2. When you're sure that your code fully runs, save your notebook file. 

3. Download your notebook file to your local computer by right clicking the file in the left panel. 

4. Go to the Homework 4 Assignment in Gradescope and upload your file. You can resubmit as many times as you want before the deadline.

### Working in your Notebook

1. Read the instructions to each question and its subsections carefully, and make sure to write your answers in the *specified area*. Typically, you will see a comment indicating where you should put your solutions. You are welcome to insert however many blocks of code below the starting block to complete your task

2. Sometimes starter code are provided to you. In general, *unless stated otherwise*, you are welcomed to (and sometimes required to!) modify the content of the starter code.

3. **Make sure you follow the coding etiquette, since part of your grade is based on it.** As a reminder, you should (i) use meaningful variable names, (ii) organize your codes into logical blocks, and (iii) document the intent of your code. On average, we expects you to have a line of comment every 5 - 15 lines of code.

**Data segment**.
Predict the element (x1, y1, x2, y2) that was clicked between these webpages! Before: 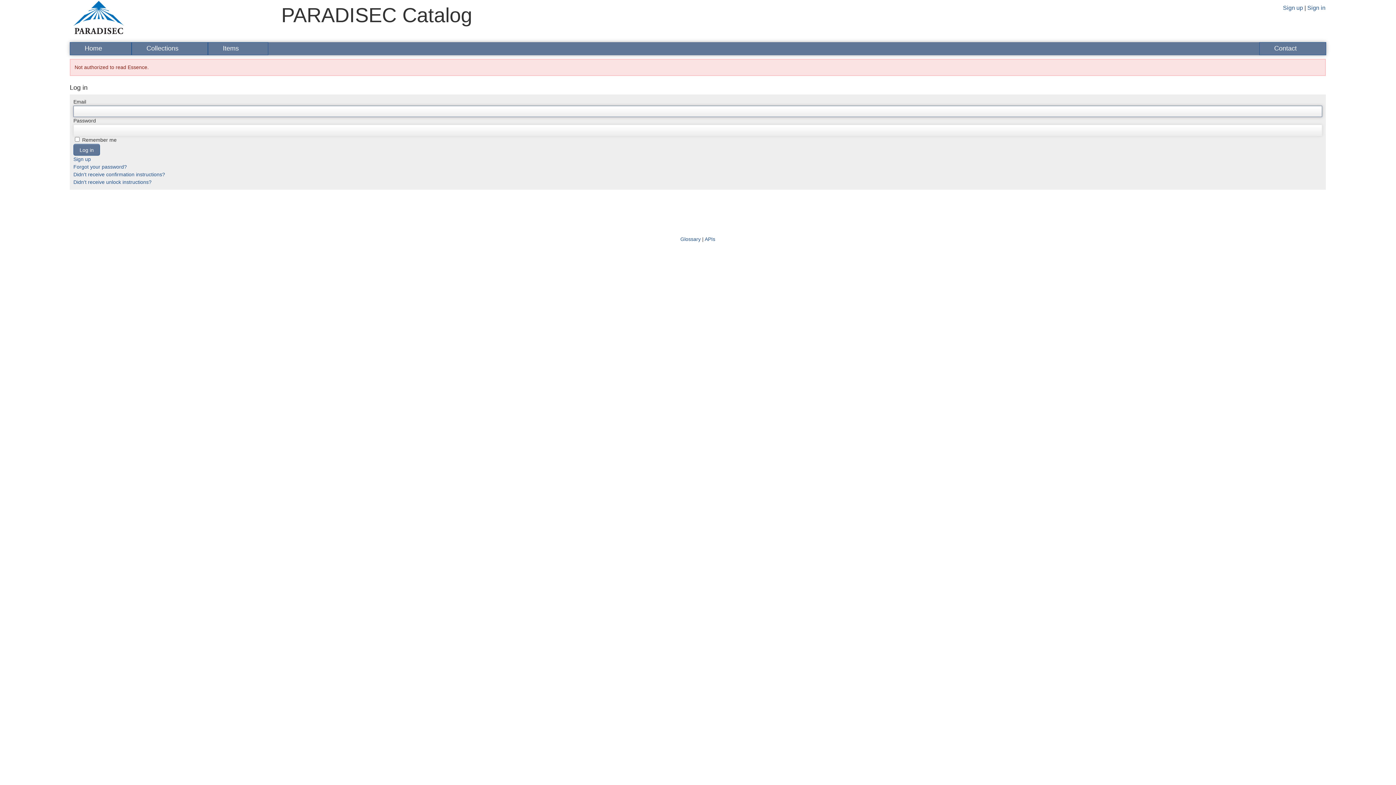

**Exercise aim**. Summarize the homework notebook instructions in two sentences. The listing is not needed for anything asked here.

**Answer below**. Once the code runs fully, the notebook file should be saved, downloaded to the local computer by right-clicking it in the left panel, and uploaded to the Homework 4 Assignment in Gradescope, where it may be resubmitted any number of times before the deadline. Answers belong in the specified area for each question, starter code may generally be modified unless stated otherwise, and part of the grade depends on coding etiquette: meaningful variable names, code organized into logical blocks, and comments documenting intent, on average one every 5 to 15 lines of code.